My biggest complaint about the newer generation Grand Theft Auto games is that it’s just not as much fun or exciting to cause complete chaos like it was in the III-Vice City-San Andreas era of the series. Retro City Rampage DX, brings me back to the fun that those games provided. On top of the game’s story missions there are plenty of “sprees” to unlock and take on, where you try to beat the high scores in challenges that are weapon or kill based. Trying to see how many people you can run over with your car in fifty seconds is a lot of fun.

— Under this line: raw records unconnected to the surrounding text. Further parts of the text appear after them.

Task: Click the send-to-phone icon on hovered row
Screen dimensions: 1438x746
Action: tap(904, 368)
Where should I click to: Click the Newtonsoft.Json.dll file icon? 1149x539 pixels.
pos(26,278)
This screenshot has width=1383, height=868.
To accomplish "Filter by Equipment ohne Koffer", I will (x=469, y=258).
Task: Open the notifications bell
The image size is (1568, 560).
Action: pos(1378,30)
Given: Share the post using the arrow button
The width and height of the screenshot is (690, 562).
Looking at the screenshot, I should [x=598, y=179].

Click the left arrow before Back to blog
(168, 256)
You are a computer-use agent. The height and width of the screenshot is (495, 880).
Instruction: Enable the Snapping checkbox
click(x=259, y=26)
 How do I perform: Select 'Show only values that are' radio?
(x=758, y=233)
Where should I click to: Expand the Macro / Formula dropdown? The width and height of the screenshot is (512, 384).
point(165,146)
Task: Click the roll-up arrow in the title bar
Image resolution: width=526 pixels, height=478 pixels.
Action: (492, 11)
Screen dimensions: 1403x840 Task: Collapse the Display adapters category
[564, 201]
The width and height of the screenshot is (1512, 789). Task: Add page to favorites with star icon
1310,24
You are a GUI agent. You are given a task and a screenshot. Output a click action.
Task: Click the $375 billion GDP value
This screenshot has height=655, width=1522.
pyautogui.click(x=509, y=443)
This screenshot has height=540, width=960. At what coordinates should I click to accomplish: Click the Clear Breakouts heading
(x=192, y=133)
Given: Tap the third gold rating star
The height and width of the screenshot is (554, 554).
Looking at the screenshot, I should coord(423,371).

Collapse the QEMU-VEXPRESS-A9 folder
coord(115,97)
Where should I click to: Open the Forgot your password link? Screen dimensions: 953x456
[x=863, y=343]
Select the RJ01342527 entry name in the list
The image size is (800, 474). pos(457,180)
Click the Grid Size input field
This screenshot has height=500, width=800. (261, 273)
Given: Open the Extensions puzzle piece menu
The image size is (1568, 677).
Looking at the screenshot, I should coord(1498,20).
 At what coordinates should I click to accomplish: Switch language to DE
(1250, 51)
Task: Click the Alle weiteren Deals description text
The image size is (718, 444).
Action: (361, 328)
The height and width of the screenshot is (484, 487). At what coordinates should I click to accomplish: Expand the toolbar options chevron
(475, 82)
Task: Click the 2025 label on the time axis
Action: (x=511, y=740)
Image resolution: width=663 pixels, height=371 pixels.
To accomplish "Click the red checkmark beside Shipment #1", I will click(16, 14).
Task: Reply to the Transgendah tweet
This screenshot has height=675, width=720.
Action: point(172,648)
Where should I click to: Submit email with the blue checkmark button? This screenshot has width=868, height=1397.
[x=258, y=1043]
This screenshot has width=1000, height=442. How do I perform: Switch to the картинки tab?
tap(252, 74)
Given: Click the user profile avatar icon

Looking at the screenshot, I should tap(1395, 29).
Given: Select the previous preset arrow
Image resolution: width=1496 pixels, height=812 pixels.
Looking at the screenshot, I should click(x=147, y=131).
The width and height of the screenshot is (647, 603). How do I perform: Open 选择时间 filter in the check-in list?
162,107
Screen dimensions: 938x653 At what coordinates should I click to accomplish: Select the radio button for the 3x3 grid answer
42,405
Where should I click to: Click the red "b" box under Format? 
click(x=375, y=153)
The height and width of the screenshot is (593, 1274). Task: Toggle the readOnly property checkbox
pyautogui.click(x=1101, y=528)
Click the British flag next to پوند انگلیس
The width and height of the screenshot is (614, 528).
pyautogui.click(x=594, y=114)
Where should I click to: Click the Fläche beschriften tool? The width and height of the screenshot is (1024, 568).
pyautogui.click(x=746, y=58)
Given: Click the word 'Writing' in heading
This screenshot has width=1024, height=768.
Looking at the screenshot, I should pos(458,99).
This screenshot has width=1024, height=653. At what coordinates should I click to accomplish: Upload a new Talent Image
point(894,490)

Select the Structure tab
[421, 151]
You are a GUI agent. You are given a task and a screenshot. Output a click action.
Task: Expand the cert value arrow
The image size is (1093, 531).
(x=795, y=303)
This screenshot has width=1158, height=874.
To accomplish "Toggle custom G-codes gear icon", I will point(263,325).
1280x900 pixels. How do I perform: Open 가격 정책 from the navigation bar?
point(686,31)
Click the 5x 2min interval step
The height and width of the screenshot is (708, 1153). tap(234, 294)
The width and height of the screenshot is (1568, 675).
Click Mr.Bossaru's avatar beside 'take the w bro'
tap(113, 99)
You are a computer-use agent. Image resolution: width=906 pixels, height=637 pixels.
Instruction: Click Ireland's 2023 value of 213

The game’s story mode has you control the character named Player, and you get sent back in time to the 1980’s, must find your way back. You do this by helping Doc Choc, a scientist who is based on Doc Emmett Brown from Back to the Future, build a time machine to get you back to the time that you came from. While most of the game is presented from the top-down perspective like the old Grand Theft Auto games, there are a few times when the perspective changes to side scrolling, or behind the car similar to Outrun or Pole Position.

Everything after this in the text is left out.